(Beginning of Entries supplied)

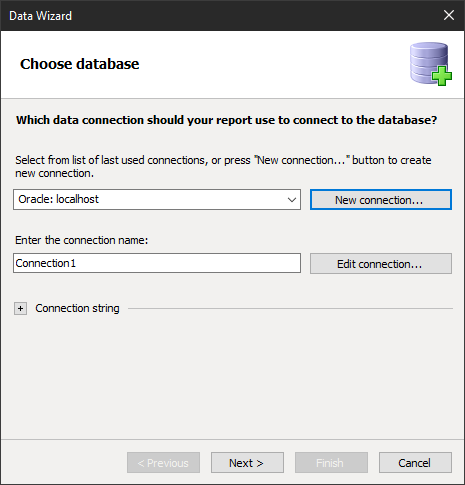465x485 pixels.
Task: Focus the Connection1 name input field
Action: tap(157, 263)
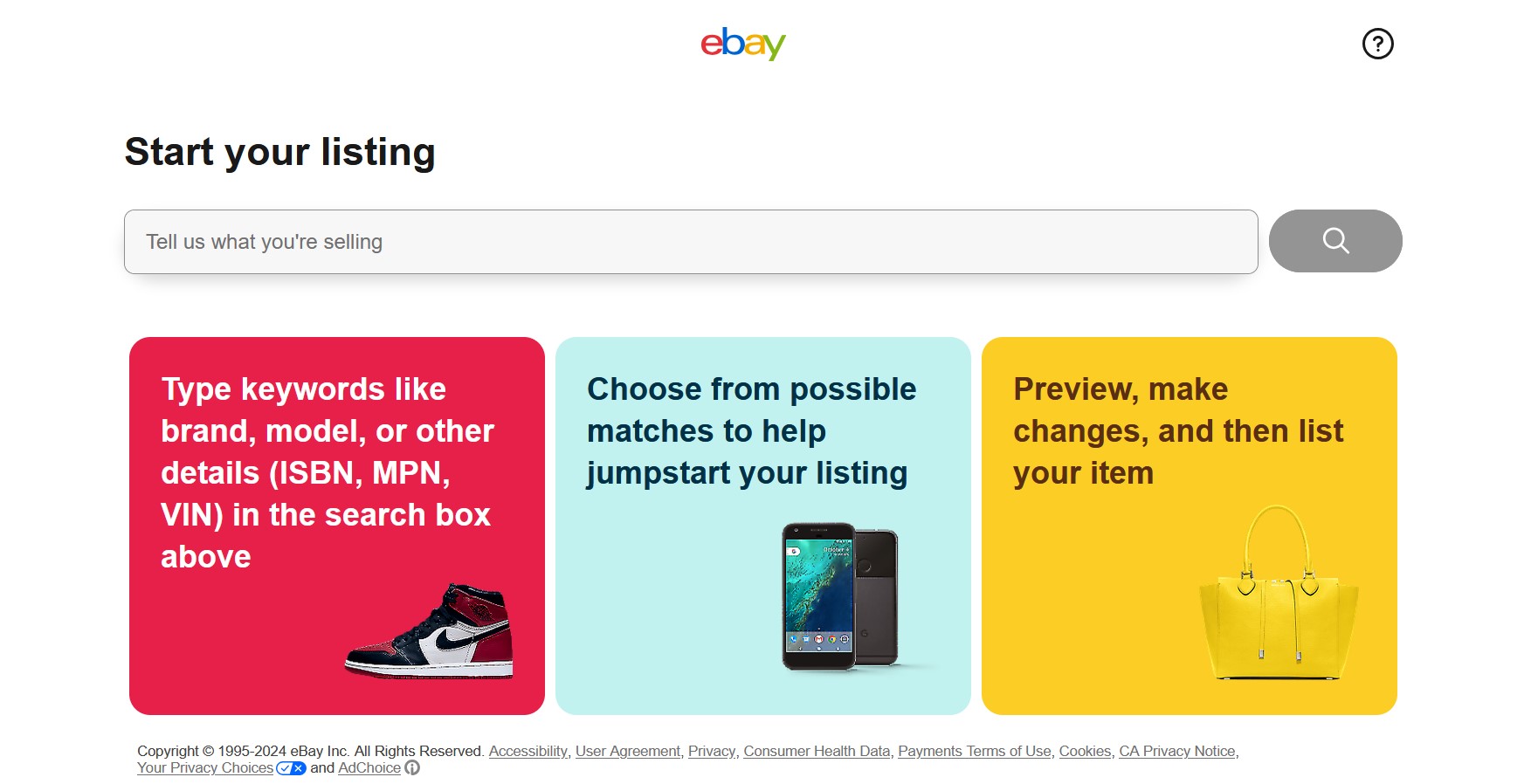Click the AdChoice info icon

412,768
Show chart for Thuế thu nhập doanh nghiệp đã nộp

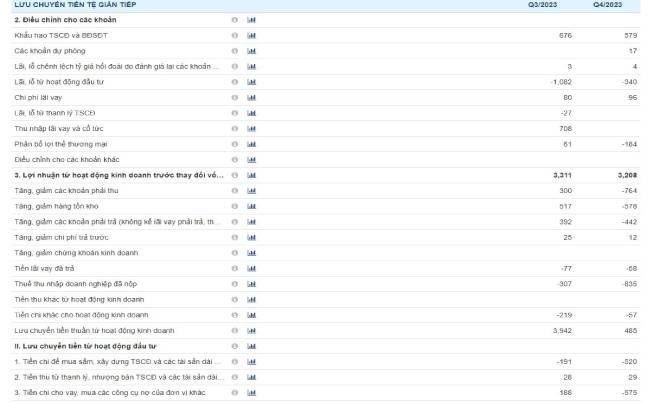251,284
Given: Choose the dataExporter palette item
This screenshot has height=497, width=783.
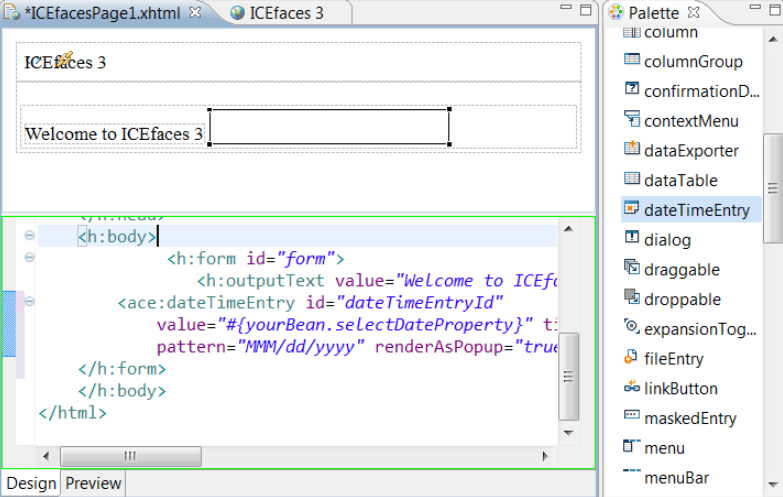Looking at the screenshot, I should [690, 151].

(End of Entries supplied)

** Work to be completed **
Give back word for word the lines from the one containing "Show chart for" through the final line of the data above. Pictures are to be left out.

** Result for this task **
Show chart for Thuế thu nhập doanh nghiệp đã nộp

251,284
Given: Choose the dataExporter palette item
This screenshot has height=497, width=783.
Looking at the screenshot, I should [690, 151].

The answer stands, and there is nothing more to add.